═══ Task material
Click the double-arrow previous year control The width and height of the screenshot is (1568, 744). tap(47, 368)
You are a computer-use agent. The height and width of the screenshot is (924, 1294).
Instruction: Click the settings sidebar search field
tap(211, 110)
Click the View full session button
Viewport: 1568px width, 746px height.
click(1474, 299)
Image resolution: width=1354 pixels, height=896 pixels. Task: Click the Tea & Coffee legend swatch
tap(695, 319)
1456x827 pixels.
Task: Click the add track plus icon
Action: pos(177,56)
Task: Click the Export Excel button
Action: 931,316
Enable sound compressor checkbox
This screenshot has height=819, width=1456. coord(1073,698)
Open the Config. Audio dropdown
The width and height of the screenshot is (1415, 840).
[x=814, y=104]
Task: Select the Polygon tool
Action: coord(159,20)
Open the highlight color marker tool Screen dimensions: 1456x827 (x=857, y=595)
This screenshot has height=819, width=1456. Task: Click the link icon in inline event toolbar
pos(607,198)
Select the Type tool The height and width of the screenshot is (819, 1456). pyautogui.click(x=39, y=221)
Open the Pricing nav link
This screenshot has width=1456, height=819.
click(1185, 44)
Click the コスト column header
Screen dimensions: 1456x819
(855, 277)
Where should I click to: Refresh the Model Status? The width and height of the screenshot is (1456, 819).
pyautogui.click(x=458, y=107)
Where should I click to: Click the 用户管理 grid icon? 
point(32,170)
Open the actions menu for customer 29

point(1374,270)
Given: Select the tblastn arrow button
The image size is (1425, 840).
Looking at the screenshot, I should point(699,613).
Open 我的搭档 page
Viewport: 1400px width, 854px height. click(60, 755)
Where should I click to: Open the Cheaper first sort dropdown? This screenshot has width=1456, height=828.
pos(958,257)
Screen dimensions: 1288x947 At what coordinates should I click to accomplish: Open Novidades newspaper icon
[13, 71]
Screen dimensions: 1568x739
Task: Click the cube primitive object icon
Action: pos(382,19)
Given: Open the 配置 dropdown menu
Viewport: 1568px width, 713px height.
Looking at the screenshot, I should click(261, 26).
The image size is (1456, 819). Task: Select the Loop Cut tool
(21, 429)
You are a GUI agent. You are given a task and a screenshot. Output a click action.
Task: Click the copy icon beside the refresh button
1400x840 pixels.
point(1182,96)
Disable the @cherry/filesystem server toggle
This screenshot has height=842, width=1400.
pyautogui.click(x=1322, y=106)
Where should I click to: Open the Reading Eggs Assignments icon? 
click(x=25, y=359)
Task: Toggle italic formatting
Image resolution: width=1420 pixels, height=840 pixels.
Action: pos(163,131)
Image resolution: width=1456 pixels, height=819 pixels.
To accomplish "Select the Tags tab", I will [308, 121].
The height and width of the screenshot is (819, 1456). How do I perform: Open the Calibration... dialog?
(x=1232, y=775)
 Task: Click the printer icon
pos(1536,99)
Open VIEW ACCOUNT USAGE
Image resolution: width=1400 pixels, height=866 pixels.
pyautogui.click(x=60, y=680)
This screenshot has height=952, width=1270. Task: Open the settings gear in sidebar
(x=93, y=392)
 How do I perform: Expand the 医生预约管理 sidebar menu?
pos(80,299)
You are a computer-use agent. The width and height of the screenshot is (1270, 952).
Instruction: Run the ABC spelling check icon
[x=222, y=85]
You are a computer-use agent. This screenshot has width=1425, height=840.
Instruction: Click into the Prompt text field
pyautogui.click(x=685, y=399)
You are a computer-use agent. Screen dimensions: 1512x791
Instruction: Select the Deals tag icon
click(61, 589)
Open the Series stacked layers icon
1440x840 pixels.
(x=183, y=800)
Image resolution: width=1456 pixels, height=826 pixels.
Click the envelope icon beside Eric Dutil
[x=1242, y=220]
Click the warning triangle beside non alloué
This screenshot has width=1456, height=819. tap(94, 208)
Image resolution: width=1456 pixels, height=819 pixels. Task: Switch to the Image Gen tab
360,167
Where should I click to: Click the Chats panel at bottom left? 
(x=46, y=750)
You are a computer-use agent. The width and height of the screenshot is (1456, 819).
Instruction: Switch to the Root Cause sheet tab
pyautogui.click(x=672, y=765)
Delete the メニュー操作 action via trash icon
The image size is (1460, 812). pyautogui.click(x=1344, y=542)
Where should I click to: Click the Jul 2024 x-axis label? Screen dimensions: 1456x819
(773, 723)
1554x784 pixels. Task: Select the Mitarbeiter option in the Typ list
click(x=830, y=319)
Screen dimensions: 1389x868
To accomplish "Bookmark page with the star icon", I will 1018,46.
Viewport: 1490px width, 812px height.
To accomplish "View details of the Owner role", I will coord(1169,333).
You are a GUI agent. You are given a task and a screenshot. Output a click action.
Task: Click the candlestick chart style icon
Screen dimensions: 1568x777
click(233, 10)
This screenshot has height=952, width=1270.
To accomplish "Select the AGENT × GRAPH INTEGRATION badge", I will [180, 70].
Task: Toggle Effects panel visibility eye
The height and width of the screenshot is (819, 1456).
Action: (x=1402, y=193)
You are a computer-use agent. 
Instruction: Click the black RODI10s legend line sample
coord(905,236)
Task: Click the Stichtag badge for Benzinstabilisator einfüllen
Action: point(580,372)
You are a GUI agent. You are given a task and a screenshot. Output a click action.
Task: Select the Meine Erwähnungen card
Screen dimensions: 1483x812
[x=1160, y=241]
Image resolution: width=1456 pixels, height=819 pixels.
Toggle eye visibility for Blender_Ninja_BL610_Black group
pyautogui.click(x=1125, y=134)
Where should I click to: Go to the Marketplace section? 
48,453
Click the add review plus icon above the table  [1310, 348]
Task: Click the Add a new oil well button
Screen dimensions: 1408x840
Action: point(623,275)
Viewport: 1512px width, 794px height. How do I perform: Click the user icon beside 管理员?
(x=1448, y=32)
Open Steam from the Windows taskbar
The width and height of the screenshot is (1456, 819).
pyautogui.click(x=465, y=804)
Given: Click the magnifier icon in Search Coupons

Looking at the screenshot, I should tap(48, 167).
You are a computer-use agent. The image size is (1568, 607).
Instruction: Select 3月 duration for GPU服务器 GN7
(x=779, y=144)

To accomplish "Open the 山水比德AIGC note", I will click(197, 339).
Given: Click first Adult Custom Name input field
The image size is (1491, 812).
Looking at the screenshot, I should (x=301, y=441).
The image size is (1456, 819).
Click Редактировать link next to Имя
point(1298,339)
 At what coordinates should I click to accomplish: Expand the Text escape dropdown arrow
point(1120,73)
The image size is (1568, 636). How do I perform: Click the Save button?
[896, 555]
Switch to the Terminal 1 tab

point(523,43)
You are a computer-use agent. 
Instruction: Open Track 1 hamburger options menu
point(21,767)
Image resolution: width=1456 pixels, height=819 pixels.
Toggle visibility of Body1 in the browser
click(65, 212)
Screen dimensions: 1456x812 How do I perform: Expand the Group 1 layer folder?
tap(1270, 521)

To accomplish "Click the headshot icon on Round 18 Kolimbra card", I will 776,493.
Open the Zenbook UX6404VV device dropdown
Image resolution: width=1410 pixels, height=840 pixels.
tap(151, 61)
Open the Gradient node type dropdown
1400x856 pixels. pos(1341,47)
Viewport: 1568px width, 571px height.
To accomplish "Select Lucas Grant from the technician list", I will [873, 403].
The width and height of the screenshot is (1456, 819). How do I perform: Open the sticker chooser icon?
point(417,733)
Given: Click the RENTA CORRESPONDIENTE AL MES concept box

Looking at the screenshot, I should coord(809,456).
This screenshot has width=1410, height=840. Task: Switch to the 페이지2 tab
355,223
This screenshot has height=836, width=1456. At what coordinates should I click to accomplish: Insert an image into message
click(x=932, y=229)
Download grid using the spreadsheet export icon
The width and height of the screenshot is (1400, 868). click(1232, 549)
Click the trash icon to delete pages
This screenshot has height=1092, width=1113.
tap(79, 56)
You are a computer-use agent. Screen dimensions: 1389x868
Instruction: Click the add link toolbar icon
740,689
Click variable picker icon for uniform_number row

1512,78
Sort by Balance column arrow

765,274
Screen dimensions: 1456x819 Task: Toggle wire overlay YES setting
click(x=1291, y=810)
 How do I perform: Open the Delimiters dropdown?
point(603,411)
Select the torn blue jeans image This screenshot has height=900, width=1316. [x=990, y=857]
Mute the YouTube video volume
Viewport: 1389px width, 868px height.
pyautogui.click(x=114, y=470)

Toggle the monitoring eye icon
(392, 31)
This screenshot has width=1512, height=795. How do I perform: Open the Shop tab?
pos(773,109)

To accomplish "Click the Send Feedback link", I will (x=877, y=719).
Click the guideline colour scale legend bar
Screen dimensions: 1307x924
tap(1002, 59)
══════
What lines in the material above include "card"? Copy every one of them.

Task: Select the Meine Erwähnungen card
To accomplish "Click the headshot icon on Round 18 Kolimbra card", I will 776,493.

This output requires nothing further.